▶ OBJECTIF: Quelles lignes des entrées ci-dessous contiennent la chaîne "button" ? Relève-les toutes en tenant compte de la casse.

▶ DONNÉES DE LA TÂCHE:
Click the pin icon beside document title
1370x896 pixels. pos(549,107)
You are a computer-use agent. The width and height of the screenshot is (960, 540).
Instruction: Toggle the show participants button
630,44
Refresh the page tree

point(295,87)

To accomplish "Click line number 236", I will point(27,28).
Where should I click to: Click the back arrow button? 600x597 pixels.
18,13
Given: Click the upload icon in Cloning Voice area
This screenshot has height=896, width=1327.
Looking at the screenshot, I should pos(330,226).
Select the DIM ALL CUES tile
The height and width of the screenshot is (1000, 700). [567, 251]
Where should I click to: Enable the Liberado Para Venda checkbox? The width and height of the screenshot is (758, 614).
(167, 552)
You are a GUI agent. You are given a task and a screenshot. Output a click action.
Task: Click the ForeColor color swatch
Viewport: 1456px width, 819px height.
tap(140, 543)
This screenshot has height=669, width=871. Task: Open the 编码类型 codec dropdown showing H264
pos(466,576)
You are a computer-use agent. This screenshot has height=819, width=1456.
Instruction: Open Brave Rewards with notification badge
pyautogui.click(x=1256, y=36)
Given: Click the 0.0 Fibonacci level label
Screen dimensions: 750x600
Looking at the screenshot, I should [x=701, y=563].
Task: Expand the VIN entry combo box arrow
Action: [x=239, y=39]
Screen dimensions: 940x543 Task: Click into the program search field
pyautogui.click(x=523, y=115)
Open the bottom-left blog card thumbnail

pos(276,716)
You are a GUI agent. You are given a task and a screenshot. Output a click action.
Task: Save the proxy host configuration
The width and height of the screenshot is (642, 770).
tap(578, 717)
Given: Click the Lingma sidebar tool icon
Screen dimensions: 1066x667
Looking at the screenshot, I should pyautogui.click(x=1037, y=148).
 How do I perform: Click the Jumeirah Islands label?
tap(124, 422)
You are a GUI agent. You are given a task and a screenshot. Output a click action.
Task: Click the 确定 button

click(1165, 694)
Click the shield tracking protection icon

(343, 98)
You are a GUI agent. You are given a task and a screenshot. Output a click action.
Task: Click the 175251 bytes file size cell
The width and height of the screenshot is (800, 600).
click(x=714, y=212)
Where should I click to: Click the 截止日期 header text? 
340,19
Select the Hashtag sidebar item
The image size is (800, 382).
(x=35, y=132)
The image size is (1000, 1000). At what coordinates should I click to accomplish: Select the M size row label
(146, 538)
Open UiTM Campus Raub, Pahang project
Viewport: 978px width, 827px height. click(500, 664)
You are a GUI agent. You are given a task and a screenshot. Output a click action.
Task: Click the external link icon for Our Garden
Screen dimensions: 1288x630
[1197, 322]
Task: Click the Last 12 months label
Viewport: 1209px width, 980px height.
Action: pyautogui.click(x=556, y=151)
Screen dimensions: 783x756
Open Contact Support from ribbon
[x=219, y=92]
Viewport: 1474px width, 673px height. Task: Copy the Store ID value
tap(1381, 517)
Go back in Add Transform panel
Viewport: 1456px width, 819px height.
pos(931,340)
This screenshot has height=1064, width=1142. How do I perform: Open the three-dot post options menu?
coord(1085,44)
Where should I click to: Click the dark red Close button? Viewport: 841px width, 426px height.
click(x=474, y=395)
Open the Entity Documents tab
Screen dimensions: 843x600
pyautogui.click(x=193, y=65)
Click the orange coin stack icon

▶ RÉSULTAT COMPLET:
Instruction: Toggle the show participants button
Where should I click to: Click the back arrow button? 600x597 pixels.
Task: Click the 确定 button
Where should I click to: Click the dark red Close button? Viewport: 841px width, 426px height.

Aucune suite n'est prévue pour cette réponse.